* [What is being asked]:
Nothing in the data may be altered; copy it all exactly.

*** Source material ***

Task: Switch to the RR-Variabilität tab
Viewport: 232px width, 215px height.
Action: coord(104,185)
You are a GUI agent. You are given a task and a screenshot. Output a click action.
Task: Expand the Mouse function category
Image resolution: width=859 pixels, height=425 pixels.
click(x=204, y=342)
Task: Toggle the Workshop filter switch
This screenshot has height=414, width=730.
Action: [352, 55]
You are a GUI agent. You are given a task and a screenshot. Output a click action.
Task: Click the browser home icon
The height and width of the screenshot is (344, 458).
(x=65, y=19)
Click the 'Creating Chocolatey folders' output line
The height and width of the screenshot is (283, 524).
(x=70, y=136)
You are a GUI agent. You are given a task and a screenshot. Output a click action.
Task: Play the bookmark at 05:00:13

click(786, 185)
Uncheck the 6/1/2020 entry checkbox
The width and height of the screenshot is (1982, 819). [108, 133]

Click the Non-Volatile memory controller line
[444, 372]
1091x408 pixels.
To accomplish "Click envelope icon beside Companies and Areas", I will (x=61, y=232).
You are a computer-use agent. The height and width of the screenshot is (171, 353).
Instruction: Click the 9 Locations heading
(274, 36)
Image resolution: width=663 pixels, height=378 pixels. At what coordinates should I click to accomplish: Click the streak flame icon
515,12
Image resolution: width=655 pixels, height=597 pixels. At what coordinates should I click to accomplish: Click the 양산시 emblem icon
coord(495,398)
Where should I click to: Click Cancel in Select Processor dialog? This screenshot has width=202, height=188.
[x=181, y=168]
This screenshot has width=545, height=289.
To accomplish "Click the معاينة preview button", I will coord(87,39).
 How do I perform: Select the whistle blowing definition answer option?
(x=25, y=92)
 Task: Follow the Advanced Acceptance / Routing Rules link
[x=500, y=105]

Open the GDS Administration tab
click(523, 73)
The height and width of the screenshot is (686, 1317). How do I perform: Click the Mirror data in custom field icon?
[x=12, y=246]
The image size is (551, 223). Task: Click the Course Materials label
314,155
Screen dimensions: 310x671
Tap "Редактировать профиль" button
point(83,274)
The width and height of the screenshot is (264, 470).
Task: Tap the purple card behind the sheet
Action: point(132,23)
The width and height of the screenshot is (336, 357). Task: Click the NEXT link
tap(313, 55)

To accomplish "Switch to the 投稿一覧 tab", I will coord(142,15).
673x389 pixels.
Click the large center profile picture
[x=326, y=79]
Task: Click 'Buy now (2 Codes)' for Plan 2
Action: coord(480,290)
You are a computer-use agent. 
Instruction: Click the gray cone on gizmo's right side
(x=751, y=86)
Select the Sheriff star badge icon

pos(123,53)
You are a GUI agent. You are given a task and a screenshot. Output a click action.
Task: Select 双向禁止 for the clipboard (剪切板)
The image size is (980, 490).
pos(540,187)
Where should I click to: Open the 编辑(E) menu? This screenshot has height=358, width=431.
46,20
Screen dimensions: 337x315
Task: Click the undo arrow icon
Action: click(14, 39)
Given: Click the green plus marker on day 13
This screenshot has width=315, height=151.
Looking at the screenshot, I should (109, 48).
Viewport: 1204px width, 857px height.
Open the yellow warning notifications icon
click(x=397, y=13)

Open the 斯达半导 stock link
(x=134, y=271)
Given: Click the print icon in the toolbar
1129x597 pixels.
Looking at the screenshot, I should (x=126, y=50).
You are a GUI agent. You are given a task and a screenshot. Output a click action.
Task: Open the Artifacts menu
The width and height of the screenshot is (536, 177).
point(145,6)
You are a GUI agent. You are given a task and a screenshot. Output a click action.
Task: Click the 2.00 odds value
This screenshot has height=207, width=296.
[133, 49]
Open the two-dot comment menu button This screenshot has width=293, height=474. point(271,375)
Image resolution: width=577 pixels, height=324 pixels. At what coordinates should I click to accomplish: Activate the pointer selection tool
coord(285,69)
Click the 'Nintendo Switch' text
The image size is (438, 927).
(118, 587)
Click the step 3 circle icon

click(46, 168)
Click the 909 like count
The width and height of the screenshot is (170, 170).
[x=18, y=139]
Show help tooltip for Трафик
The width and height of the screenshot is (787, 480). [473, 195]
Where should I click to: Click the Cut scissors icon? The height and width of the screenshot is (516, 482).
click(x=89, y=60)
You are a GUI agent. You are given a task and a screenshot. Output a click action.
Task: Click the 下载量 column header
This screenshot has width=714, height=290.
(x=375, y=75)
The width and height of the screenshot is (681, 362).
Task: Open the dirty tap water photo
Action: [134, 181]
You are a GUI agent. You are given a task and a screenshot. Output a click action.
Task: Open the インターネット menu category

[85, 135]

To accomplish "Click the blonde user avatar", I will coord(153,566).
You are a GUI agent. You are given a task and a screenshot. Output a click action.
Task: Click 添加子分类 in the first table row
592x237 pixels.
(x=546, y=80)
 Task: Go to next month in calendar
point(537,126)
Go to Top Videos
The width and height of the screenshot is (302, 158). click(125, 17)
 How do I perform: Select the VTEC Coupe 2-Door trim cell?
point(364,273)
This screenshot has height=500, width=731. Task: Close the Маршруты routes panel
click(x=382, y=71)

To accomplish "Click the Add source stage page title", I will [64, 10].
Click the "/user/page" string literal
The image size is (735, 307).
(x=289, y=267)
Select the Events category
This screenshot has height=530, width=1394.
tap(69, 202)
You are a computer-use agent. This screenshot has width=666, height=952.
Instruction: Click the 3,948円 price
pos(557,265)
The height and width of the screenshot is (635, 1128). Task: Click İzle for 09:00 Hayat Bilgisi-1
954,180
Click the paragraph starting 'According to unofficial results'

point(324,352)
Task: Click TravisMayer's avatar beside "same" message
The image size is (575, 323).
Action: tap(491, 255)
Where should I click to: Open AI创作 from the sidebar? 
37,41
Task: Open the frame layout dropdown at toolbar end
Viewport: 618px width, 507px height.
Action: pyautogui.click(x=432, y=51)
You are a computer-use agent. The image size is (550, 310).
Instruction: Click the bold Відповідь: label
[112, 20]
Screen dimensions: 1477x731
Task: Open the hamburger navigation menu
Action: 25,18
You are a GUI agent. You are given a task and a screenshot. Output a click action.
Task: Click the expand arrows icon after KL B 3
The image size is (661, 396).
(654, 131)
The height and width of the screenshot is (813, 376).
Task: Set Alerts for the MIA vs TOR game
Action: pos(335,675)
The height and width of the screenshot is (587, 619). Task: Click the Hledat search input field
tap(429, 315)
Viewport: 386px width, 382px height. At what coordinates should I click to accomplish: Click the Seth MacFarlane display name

*** End of Source material ***

* [Completed task]:
Task: Switch to the RR-Variabilität tab
Viewport: 232px width, 215px height.
Action: coord(104,185)
You are a GUI agent. You are given a task and a screenshot. Output a click action.
Task: Expand the Mouse function category
Image resolution: width=859 pixels, height=425 pixels.
click(x=204, y=342)
Task: Toggle the Workshop filter switch
This screenshot has height=414, width=730.
Action: [352, 55]
You are a GUI agent. You are given a task and a screenshot. Output a click action.
Task: Click the browser home icon
The height and width of the screenshot is (344, 458).
(x=65, y=19)
Click the 'Creating Chocolatey folders' output line
The height and width of the screenshot is (283, 524).
(x=70, y=136)
You are a GUI agent. You are given a task and a screenshot. Output a click action.
Task: Play the bookmark at 05:00:13

click(786, 185)
Uncheck the 6/1/2020 entry checkbox
The width and height of the screenshot is (1982, 819). [108, 133]

Click the Non-Volatile memory controller line
[444, 372]
1091x408 pixels.
To accomplish "Click envelope icon beside Companies and Areas", I will (x=61, y=232).
You are a computer-use agent. The height and width of the screenshot is (171, 353).
Instruction: Click the 9 Locations heading
(274, 36)
Image resolution: width=663 pixels, height=378 pixels. At what coordinates should I click to accomplish: Click the streak flame icon
515,12
Image resolution: width=655 pixels, height=597 pixels. At what coordinates should I click to accomplish: Click the 양산시 emblem icon
coord(495,398)
Where should I click to: Click Cancel in Select Processor dialog? This screenshot has width=202, height=188.
[x=181, y=168]
This screenshot has width=545, height=289.
To accomplish "Click the معاينة preview button", I will coord(87,39).
 How do I perform: Select the whistle blowing definition answer option?
(x=25, y=92)
 Task: Follow the Advanced Acceptance / Routing Rules link
[x=500, y=105]

Open the GDS Administration tab
click(523, 73)
The height and width of the screenshot is (686, 1317). How do I perform: Click the Mirror data in custom field icon?
[x=12, y=246]
The image size is (551, 223). Task: Click the Course Materials label
314,155
Screen dimensions: 310x671
Tap "Редактировать профиль" button
point(83,274)
The width and height of the screenshot is (264, 470).
Task: Tap the purple card behind the sheet
Action: point(132,23)
The width and height of the screenshot is (336, 357). Task: Click the NEXT link
tap(313, 55)

To accomplish "Switch to the 投稿一覧 tab", I will coord(142,15).
673x389 pixels.
Click the large center profile picture
[x=326, y=79]
Task: Click 'Buy now (2 Codes)' for Plan 2
Action: coord(480,290)
You are a computer-use agent. 
Instruction: Click the gray cone on gizmo's right side
(x=751, y=86)
Select the Sheriff star badge icon

pos(123,53)
You are a GUI agent. You are given a task and a screenshot. Output a click action.
Task: Select 双向禁止 for the clipboard (剪切板)
The image size is (980, 490).
pos(540,187)
Where should I click to: Open the 编辑(E) menu? This screenshot has height=358, width=431.
46,20
Screen dimensions: 337x315
Task: Click the undo arrow icon
Action: click(14, 39)
Given: Click the green plus marker on day 13
This screenshot has width=315, height=151.
Looking at the screenshot, I should (109, 48).
Viewport: 1204px width, 857px height.
Open the yellow warning notifications icon
click(x=397, y=13)

Open the 斯达半导 stock link
(x=134, y=271)
Given: Click the print icon in the toolbar
1129x597 pixels.
Looking at the screenshot, I should (x=126, y=50).
You are a GUI agent. You are given a task and a screenshot. Output a click action.
Task: Open the Artifacts menu
The width and height of the screenshot is (536, 177).
point(145,6)
You are a GUI agent. You are given a task and a screenshot. Output a click action.
Task: Click the 2.00 odds value
This screenshot has height=207, width=296.
[133, 49]
Open the two-dot comment menu button This screenshot has width=293, height=474. point(271,375)
Image resolution: width=577 pixels, height=324 pixels. At what coordinates should I click to accomplish: Activate the pointer selection tool
coord(285,69)
Click the 'Nintendo Switch' text
The image size is (438, 927).
(118, 587)
Click the step 3 circle icon

click(46, 168)
Click the 909 like count
The width and height of the screenshot is (170, 170).
[x=18, y=139]
Show help tooltip for Трафик
The width and height of the screenshot is (787, 480). [473, 195]
Where should I click to: Click the Cut scissors icon? The height and width of the screenshot is (516, 482).
click(x=89, y=60)
You are a GUI agent. You are given a task and a screenshot. Output a click action.
Task: Click the 下载量 column header
This screenshot has width=714, height=290.
(x=375, y=75)
The width and height of the screenshot is (681, 362).
Task: Open the dirty tap water photo
Action: [134, 181]
You are a GUI agent. You are given a task and a screenshot. Output a click action.
Task: Open the インターネット menu category

[85, 135]

To accomplish "Click the blonde user avatar", I will coord(153,566).
You are a GUI agent. You are given a task and a screenshot. Output a click action.
Task: Click 添加子分类 in the first table row
592x237 pixels.
(x=546, y=80)
 Task: Go to next month in calendar
point(537,126)
Go to Top Videos
The width and height of the screenshot is (302, 158). click(125, 17)
 How do I perform: Select the VTEC Coupe 2-Door trim cell?
point(364,273)
This screenshot has height=500, width=731. Task: Close the Маршруты routes panel
click(x=382, y=71)

To accomplish "Click the Add source stage page title", I will [64, 10].
Click the "/user/page" string literal
The image size is (735, 307).
(x=289, y=267)
Select the Events category
This screenshot has height=530, width=1394.
tap(69, 202)
You are a computer-use agent. This screenshot has width=666, height=952.
Instruction: Click the 3,948円 price
pos(557,265)
The height and width of the screenshot is (635, 1128). Task: Click İzle for 09:00 Hayat Bilgisi-1
954,180
Click the paragraph starting 'According to unofficial results'

point(324,352)
Task: Click TravisMayer's avatar beside "same" message
The image size is (575, 323).
Action: tap(491, 255)
Where should I click to: Open AI创作 from the sidebar? 
37,41
Task: Open the frame layout dropdown at toolbar end
Viewport: 618px width, 507px height.
Action: pyautogui.click(x=432, y=51)
You are a computer-use agent. The image size is (550, 310).
Instruction: Click the bold Відповідь: label
[112, 20]
Screen dimensions: 1477x731
Task: Open the hamburger navigation menu
Action: 25,18
You are a GUI agent. You are given a task and a screenshot. Output a click action.
Task: Click the expand arrows icon after KL B 3
The image size is (661, 396).
(654, 131)
The height and width of the screenshot is (813, 376).
Task: Set Alerts for the MIA vs TOR game
Action: pos(335,675)
The height and width of the screenshot is (587, 619). Task: Click the Hledat search input field
tap(429, 315)
Viewport: 386px width, 382px height. At what coordinates should I click to accomplish: Click the Seth MacFarlane display name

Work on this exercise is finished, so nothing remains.